#### EXERCISE
Reproduce everything in the material below from the line containing "has height=960, width=540." down to the line containing "icon next to", including both of those lines.
-- Begin EXCERPTED DATA --
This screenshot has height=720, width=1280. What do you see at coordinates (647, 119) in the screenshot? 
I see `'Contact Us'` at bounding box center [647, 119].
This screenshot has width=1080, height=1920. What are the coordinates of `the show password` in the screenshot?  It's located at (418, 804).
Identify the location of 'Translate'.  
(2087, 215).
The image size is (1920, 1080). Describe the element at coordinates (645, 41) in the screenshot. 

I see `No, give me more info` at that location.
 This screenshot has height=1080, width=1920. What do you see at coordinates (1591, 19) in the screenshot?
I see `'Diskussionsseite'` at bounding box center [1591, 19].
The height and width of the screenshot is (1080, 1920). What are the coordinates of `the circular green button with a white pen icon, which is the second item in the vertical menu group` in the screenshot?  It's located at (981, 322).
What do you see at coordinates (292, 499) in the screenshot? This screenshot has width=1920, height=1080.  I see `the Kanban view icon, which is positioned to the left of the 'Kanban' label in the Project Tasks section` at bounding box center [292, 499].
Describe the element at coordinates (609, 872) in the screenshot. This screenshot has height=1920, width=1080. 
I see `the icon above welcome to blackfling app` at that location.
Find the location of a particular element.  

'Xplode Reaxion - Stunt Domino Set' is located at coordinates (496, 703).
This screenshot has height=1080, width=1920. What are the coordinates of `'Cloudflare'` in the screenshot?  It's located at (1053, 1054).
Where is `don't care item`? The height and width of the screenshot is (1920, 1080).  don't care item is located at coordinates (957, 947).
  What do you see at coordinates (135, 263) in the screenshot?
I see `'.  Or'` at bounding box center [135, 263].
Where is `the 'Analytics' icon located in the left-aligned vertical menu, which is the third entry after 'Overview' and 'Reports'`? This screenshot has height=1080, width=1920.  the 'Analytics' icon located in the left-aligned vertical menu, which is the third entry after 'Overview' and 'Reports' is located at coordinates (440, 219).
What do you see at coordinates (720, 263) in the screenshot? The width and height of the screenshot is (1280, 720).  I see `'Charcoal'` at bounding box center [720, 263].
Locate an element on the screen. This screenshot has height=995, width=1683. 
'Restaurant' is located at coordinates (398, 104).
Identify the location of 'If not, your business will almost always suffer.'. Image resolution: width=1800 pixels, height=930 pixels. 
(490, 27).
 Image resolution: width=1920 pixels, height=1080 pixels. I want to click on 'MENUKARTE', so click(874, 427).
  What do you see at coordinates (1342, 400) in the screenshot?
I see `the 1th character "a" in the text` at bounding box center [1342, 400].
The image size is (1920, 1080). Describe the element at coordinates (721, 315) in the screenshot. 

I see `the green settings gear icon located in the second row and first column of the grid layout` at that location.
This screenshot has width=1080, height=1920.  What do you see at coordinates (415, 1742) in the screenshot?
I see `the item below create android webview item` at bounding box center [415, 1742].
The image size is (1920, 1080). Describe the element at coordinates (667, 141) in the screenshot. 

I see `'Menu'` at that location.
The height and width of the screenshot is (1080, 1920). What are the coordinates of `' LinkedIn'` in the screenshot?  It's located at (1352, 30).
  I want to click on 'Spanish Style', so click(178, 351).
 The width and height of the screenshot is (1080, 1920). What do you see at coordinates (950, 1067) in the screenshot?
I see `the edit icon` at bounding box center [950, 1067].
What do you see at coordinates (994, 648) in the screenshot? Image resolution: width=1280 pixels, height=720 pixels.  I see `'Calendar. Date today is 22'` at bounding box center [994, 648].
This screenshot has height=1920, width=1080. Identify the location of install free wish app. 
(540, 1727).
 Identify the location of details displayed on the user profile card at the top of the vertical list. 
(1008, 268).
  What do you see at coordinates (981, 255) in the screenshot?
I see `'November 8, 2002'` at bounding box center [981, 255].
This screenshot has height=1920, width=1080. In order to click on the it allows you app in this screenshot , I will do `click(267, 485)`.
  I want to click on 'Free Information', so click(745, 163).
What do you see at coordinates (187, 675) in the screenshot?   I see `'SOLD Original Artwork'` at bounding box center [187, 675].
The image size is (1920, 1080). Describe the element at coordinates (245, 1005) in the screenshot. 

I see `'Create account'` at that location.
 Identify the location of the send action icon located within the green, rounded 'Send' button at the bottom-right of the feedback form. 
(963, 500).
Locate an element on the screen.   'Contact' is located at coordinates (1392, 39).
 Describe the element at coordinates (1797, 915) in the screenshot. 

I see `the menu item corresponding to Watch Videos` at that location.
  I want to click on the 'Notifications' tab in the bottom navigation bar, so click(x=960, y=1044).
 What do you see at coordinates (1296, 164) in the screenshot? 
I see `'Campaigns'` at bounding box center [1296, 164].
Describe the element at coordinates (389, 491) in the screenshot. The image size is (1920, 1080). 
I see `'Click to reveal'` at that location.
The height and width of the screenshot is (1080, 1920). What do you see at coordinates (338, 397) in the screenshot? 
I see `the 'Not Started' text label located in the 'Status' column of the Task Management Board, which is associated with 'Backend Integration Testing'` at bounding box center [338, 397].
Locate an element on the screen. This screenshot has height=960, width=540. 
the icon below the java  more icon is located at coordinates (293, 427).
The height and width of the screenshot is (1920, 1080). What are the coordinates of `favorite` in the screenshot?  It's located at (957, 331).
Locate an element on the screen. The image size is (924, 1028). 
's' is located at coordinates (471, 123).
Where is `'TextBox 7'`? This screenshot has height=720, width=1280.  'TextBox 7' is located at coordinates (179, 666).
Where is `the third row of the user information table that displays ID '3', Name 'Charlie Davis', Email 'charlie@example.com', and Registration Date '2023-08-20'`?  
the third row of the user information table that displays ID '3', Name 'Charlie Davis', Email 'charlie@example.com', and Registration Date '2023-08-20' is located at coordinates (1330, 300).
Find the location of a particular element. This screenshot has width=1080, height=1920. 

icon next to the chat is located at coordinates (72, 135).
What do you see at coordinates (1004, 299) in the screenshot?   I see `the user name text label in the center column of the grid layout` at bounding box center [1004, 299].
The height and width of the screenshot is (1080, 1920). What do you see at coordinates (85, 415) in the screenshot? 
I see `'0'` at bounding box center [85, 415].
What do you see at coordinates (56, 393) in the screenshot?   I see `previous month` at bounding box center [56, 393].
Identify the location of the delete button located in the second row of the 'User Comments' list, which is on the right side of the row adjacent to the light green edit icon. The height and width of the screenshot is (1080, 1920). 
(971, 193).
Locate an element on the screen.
-- End EXCERPTED DATA --
#### EXERCISE OUTPUT
Locate an element on the screen. This screenshot has height=960, width=540. 
the icon below the java  more icon is located at coordinates (293, 427).
The height and width of the screenshot is (1920, 1080). What are the coordinates of `favorite` in the screenshot?  It's located at (957, 331).
Locate an element on the screen. The image size is (924, 1028). 
's' is located at coordinates (471, 123).
Where is `'TextBox 7'`? This screenshot has height=720, width=1280.  'TextBox 7' is located at coordinates (179, 666).
Where is `the third row of the user information table that displays ID '3', Name 'Charlie Davis', Email 'charlie@example.com', and Registration Date '2023-08-20'`?  
the third row of the user information table that displays ID '3', Name 'Charlie Davis', Email 'charlie@example.com', and Registration Date '2023-08-20' is located at coordinates (1330, 300).
Find the location of a particular element. This screenshot has width=1080, height=1920. 

icon next to the chat is located at coordinates (72, 135).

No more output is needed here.